___ The data ___
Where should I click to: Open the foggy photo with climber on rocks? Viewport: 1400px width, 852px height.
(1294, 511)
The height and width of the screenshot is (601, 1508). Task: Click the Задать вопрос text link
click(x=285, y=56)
___
___ The data ___
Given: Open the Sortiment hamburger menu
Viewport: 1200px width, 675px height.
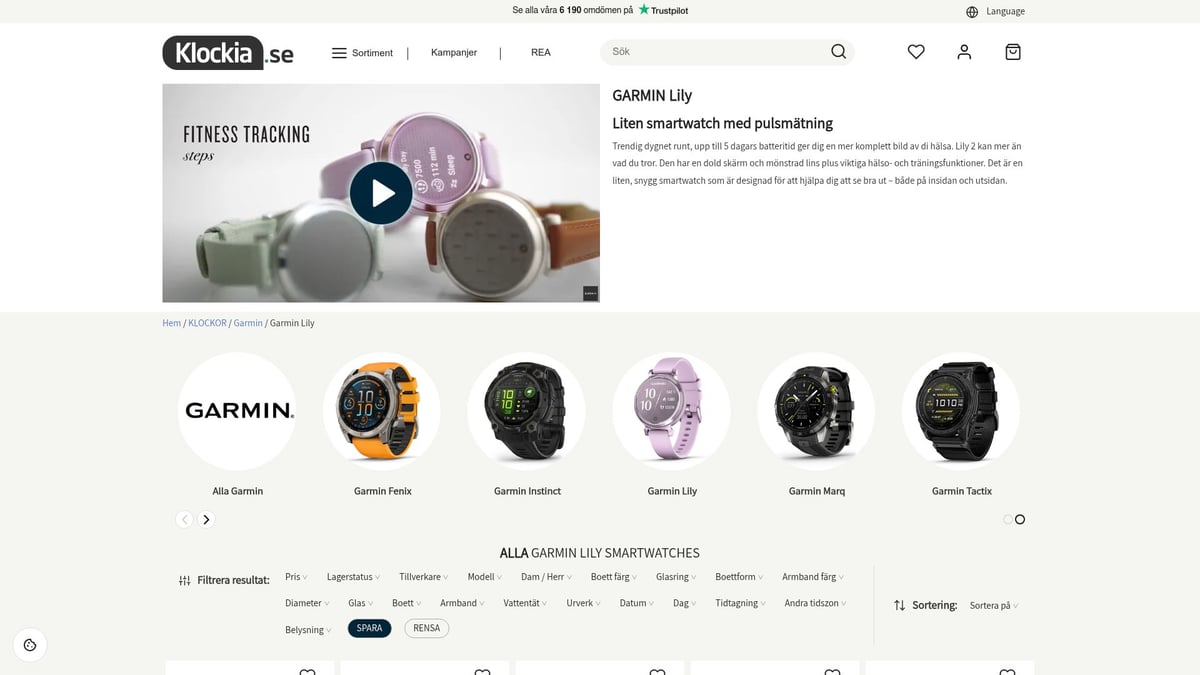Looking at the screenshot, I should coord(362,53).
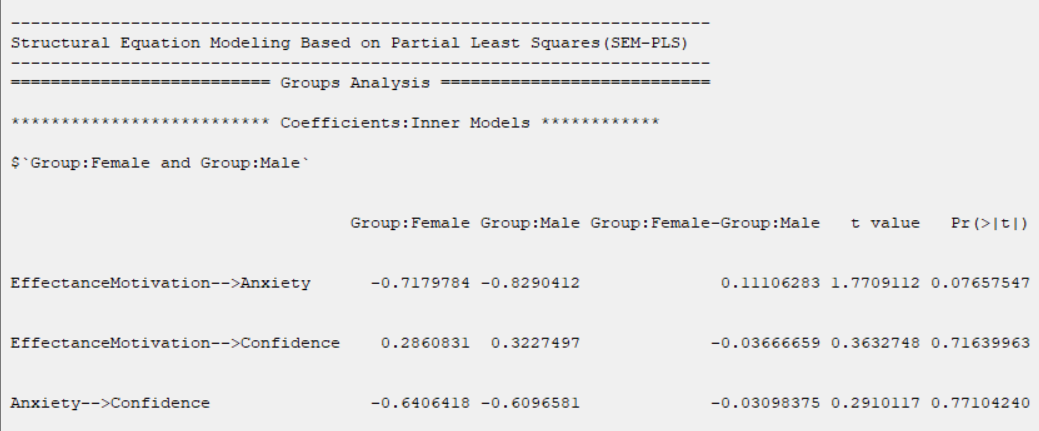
___
___ The data ___
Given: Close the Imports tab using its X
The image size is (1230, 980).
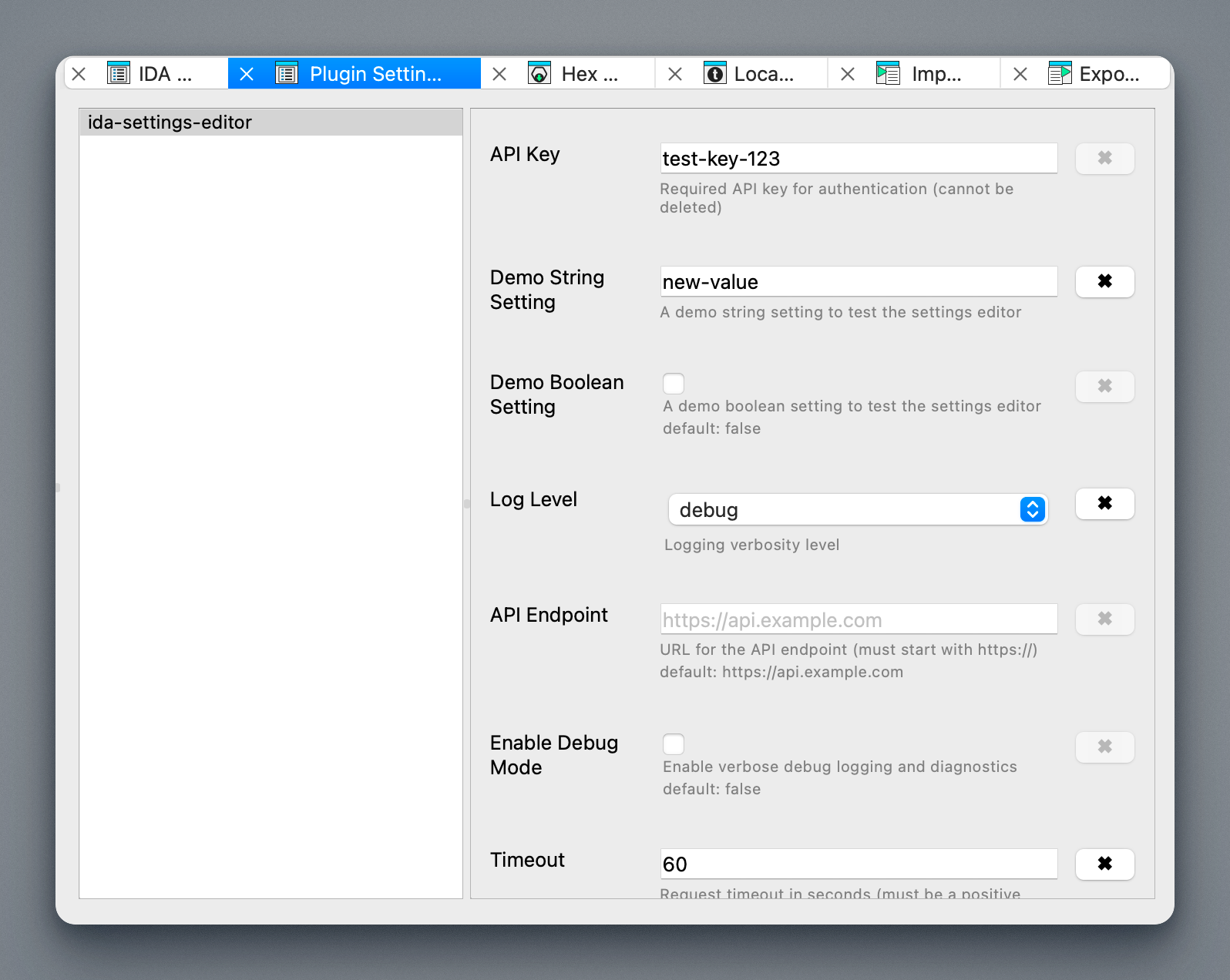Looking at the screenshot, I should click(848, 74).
___
» **Problem**:
Work through the entries above line by line, counting each one that includes the word "Given", and give the final number only.

» **Response to the exercise**:
2